* **JOB A**
Please print the part of the opera text starting at "Aren’t there more" and ending at "a seventh on-stage)", reproducing it without any change.

* **TEXT EXTRACT**
###
Deutsche Oper Berlin has just released plans for a new production of Das Rheingold in a 90-minute chamber version by the British composer Jonathan Dove.

It will involve 22 musicians and 12 singers, conducted by music director Donald Runnicles on the parking deck of the opera house. The First night is June 12.

There will be room for an audience of 200.

 

Comments

  • Pianofortissimo says:

    Isn’t parking expensive enough without?

  • PaulD says:

    I can envision Wotan and Loge walking down the parking ramp to Nibelheim, and the gods walking up the ramp to Valhalla.

  • Stuart says:

    Aren’t there more interesting ways to utilize 22 musicians and 12 singers in an opera rather than trashing Das Rhinegold, which is written for:

    Woodwind: Piccolo; 3 flutes; 3 oboes; cor anglais; 3 clarinets; bass clarinet; 3 bassoons

    Brass: 8 horns; 2 tenor tubas in B flat; 2 bass tubas (“Wagner tubas”) in F; 3 trumpets; bass trumpet in E flat; 4 tenor-bass trombones; contrabass trombone; contrabass tuba

    Percussion: 2 sets of timpani; cymbals; triangle; gong

    Strings: 16 first violins; 16 second violins; 12 violas; 12 cellos; 8 double basses; 6 harps (plus a seventh on-stage)
###
* **JOB B**
Output the data records below unchanged, starting at their first line and ending at the line that contains "point(173,194)", with both of those lines included and nothing else.

Data records
###
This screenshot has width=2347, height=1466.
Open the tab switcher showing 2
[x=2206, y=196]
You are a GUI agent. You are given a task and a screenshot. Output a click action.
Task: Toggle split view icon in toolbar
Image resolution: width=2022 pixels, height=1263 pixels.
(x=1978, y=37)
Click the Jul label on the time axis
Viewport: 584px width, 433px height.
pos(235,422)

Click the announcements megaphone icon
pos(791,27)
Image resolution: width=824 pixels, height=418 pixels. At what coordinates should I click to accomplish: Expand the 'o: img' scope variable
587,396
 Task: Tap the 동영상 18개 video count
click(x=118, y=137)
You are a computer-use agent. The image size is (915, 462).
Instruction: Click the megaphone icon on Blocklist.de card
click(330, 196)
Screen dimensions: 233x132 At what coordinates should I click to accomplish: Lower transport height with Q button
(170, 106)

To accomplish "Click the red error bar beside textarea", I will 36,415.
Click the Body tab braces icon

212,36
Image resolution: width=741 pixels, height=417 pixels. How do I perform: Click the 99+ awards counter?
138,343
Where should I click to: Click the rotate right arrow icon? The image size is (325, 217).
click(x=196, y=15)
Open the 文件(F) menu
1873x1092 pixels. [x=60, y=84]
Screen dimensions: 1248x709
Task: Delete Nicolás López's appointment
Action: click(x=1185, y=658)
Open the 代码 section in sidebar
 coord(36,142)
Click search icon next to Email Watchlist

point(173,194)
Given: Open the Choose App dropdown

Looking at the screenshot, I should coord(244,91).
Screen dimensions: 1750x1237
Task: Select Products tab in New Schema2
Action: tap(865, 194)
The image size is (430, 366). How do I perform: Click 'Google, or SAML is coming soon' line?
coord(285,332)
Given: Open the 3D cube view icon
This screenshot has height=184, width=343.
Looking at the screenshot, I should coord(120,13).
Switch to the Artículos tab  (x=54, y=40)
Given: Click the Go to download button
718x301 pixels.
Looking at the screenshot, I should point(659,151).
###
* **WRITTEN REPLY A**
Aren’t there more interesting ways to utilize 22 musicians and 12 singers in an opera rather than trashing Das Rhinegold, which is written for:

    Woodwind: Piccolo; 3 flutes; 3 oboes; cor anglais; 3 clarinets; bass clarinet; 3 bassoons

    Brass: 8 horns; 2 tenor tubas in B flat; 2 bass tubas (“Wagner tubas”) in F; 3 trumpets; bass trumpet in E flat; 4 tenor-bass trombones; contrabass trombone; contrabass tuba

    Percussion: 2 sets of timpani; cymbals; triangle; gong

    Strings: 16 first violins; 16 second violins; 12 violas; 12 cellos; 8 double basses; 6 harps (plus a seventh on-stage)

* **WRITTEN REPLY B**
This screenshot has width=2347, height=1466.
Open the tab switcher showing 2
[x=2206, y=196]
You are a GUI agent. You are given a task and a screenshot. Output a click action.
Task: Toggle split view icon in toolbar
Image resolution: width=2022 pixels, height=1263 pixels.
(x=1978, y=37)
Click the Jul label on the time axis
Viewport: 584px width, 433px height.
pos(235,422)

Click the announcements megaphone icon
pos(791,27)
Image resolution: width=824 pixels, height=418 pixels. At what coordinates should I click to accomplish: Expand the 'o: img' scope variable
587,396
 Task: Tap the 동영상 18개 video count
click(x=118, y=137)
You are a computer-use agent. The image size is (915, 462).
Instruction: Click the megaphone icon on Blocklist.de card
click(330, 196)
Screen dimensions: 233x132 At what coordinates should I click to accomplish: Lower transport height with Q button
(170, 106)

To accomplish "Click the red error bar beside textarea", I will 36,415.
Click the Body tab braces icon

212,36
Image resolution: width=741 pixels, height=417 pixels. How do I perform: Click the 99+ awards counter?
138,343
Where should I click to: Click the rotate right arrow icon? The image size is (325, 217).
click(x=196, y=15)
Open the 文件(F) menu
1873x1092 pixels. [x=60, y=84]
Screen dimensions: 1248x709
Task: Delete Nicolás López's appointment
Action: click(x=1185, y=658)
Open the 代码 section in sidebar
 coord(36,142)
Click search icon next to Email Watchlist

point(173,194)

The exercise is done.